[Recommended topics in this issue] must-read for IoT practitioners: HUAWEI CLOUD experts will give you a detailed explanation of the development of LiteOS modules and their implementation principles.

Abstract: Focal Loss can be regarded as the core. In fact, it is to use a suitable function to measure the contribution of difficult and easy to classify samples to the total loss.

This article is shared from the Huawei Cloud Community " Technical Dry Goods | A Better Understanding of Focal Loss Based on MindSpore", the original author: chengxiaoli.
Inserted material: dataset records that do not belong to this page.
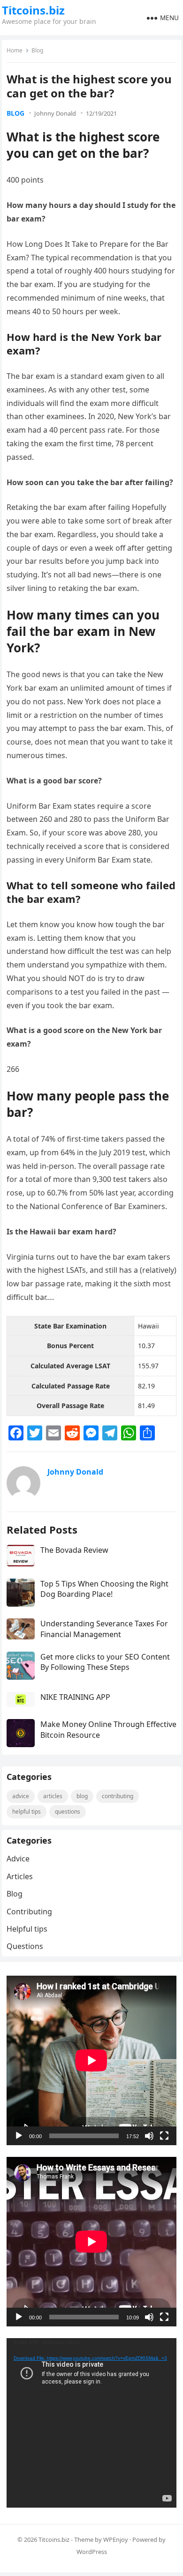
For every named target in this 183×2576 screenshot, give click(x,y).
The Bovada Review (74, 1550)
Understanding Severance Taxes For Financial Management (104, 1628)
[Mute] (149, 2136)
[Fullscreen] (164, 2136)
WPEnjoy (115, 2539)
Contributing (117, 1796)
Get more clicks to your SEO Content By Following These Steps (105, 1662)
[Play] (18, 2136)
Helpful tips (26, 1812)
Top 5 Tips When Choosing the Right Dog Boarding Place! (104, 1589)
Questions (67, 1812)
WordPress (91, 2551)
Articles (52, 1796)
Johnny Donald (55, 113)
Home (15, 50)
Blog (37, 50)
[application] (91, 2060)
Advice (20, 1796)
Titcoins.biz (33, 10)
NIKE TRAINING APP (75, 1697)
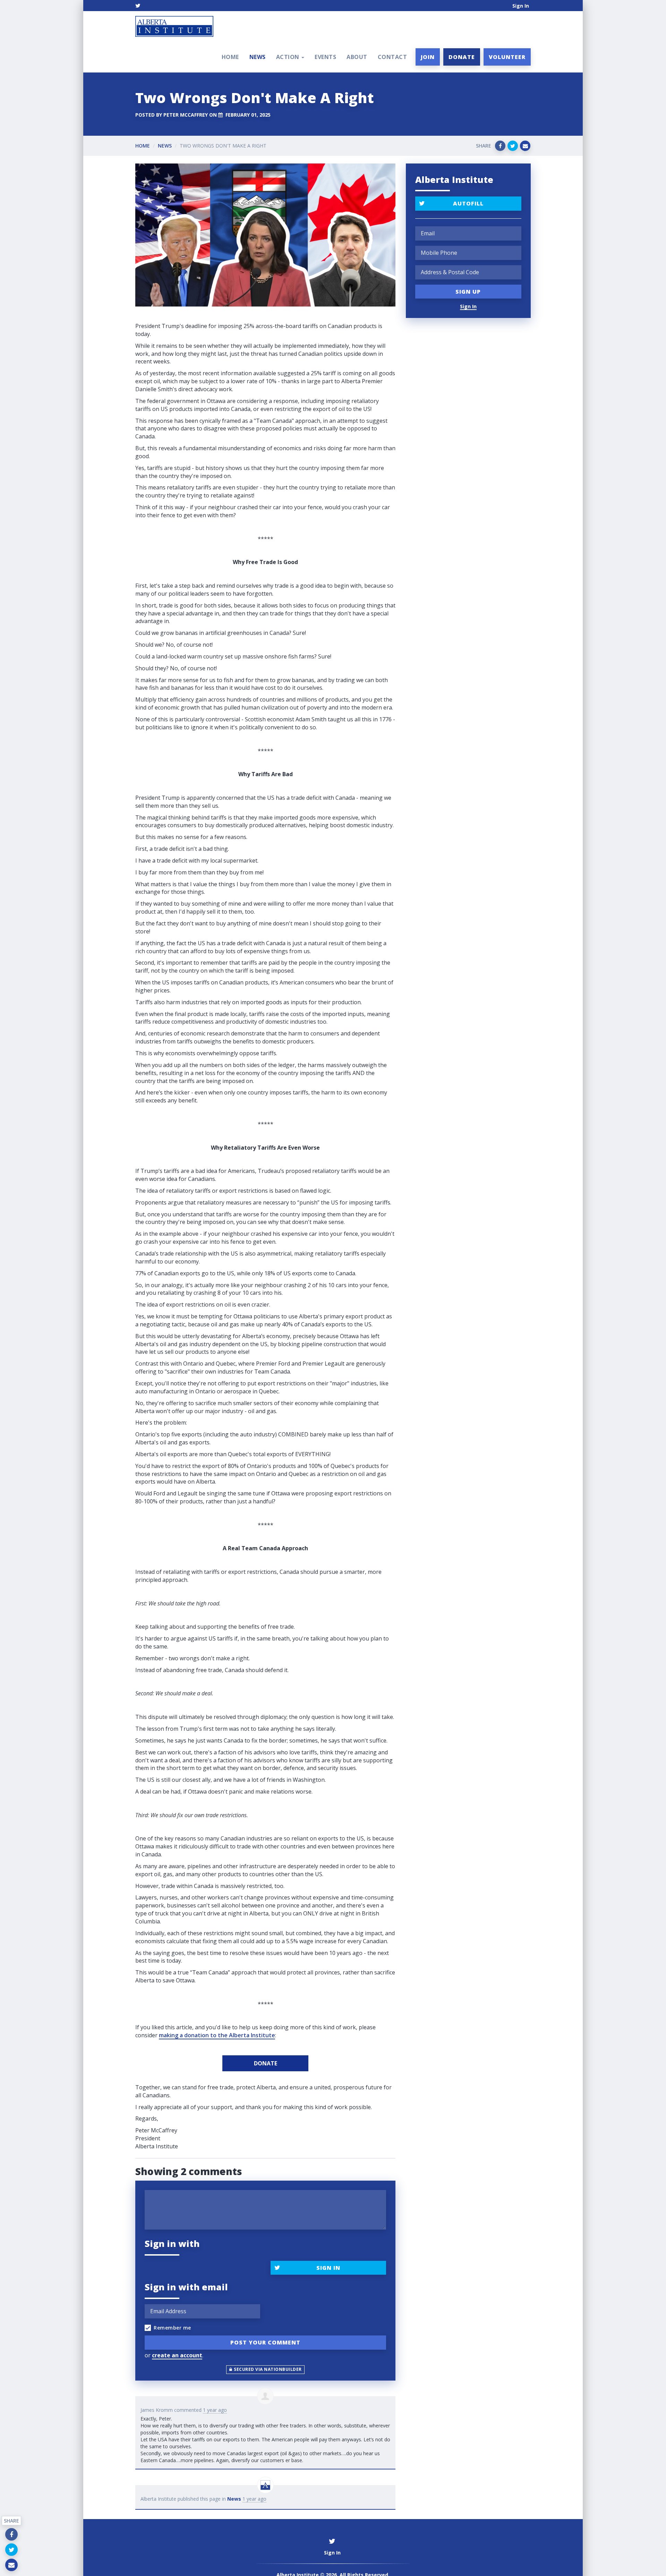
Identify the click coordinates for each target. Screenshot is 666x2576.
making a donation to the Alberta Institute (217, 2035)
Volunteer (507, 57)
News (257, 57)
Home (230, 57)
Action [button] (288, 57)
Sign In (520, 5)
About (357, 57)
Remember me (172, 2327)
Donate (462, 57)
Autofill (468, 203)
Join (428, 57)
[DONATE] (265, 2063)
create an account (177, 2355)
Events (325, 57)
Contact (392, 57)
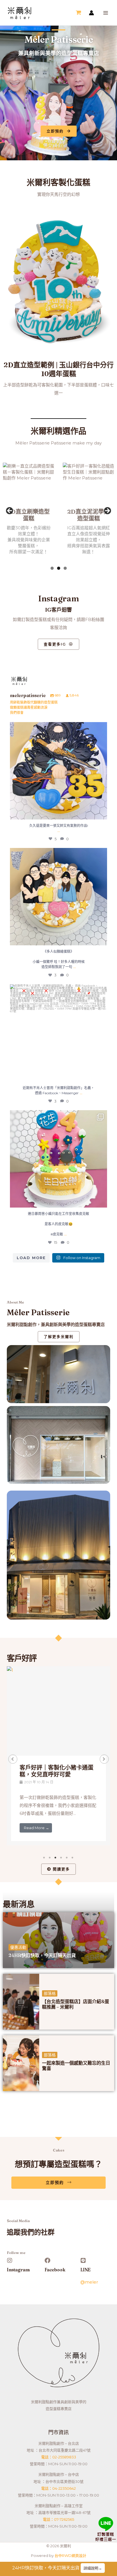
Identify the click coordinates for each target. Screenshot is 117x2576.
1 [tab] (52, 568)
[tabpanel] (58, 1755)
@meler (89, 2282)
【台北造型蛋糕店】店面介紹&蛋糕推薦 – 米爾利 (75, 2004)
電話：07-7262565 (58, 2519)
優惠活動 (18, 1947)
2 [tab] (58, 568)
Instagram (18, 2269)
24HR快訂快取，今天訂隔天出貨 (42, 1955)
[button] (12, 1759)
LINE (85, 2269)
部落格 (50, 1993)
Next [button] (107, 511)
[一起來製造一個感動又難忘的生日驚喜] (21, 2063)
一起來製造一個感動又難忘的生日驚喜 (76, 2065)
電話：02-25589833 (58, 2457)
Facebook (55, 2269)
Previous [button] (10, 511)
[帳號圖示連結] (91, 12)
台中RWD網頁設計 (70, 2555)
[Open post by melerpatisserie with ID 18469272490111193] (58, 1033)
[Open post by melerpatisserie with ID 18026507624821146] (58, 1159)
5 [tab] (67, 1857)
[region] (58, 512)
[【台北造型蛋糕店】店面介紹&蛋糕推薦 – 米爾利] (21, 2002)
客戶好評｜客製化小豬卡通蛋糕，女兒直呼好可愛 (56, 1771)
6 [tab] (73, 1857)
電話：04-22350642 (58, 2488)
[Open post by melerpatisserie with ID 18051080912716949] (58, 896)
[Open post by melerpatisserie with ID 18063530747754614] (58, 770)
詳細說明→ (92, 2568)
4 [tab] (61, 1857)
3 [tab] (65, 568)
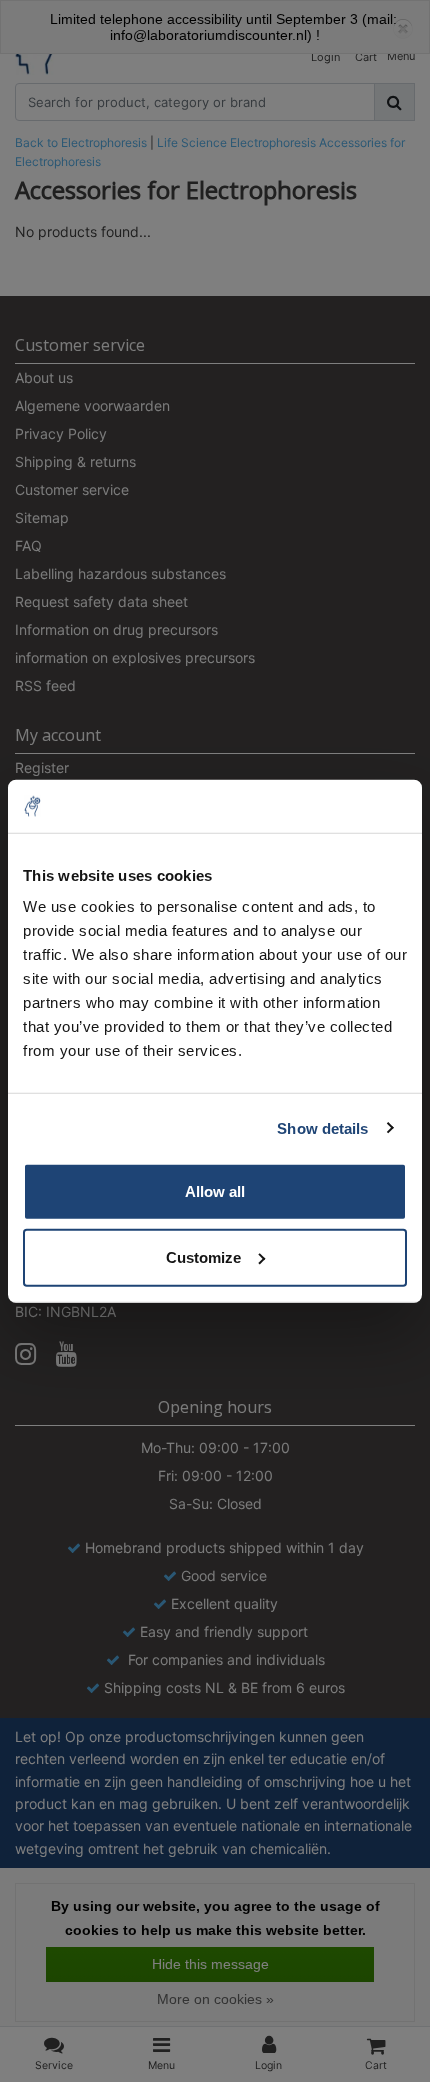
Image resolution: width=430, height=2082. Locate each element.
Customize (203, 1256)
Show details (322, 1127)
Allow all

Today we update the Focal Loss of Kaiming Great God. It is the loss function proposed by the Kaiming Great God team in their paper Focal Loss for Dense Object Detection. It uses it to improve the effect of image object detection. New work by ICCV2017RBG and Kaiming Great God ( https://arxiv.org/pdf/1708.02002.pdf ).

scenes to be used

Recently, I have been working on the direction related to facial expressions. The number of DataSets in this field is not large, and there is often a problem of imbalance between positive and negative samples. Generally speaking, there are two ways to solve the problem of the imbalance in the number of positive and negative samples:

1. Design a sampling strategy , which generally resamples a small number of samples

2. The design of Loss generally to assign weights to samples of different categories

This article is about Focal Loss in the second strategy.

theoretical analysis

Paper analysis

We know that object detection is generally divided into two categories according to its process. One type is two stage detector (such as the very classic Faster R-CNN, RFCN requires a region proposal detection algorithm), and the second type is one stage detector (such as SSD, YOLO series, which does not require a region proposal, and direct regression detection) algorithm).

For the first type of algorithm, a high accuracy rate can be achieved, but the speed is slower. Although the speed can be increased by reducing the number of proposals or reducing the resolution of the input image, the speed is not improved qualitatively.

For the second type of algorithm, the speed is very fast, but the accuracy is not as good as the first type.

So the goal is: the starting point of focal loss is to hope that the one-stage detector can reach the accuracy of the two-stage detector

So,Why?and result?

What caused this? The Reason is: Class Imbalance (positive and negative sample imbalance), caused by the imbalance of the sample category.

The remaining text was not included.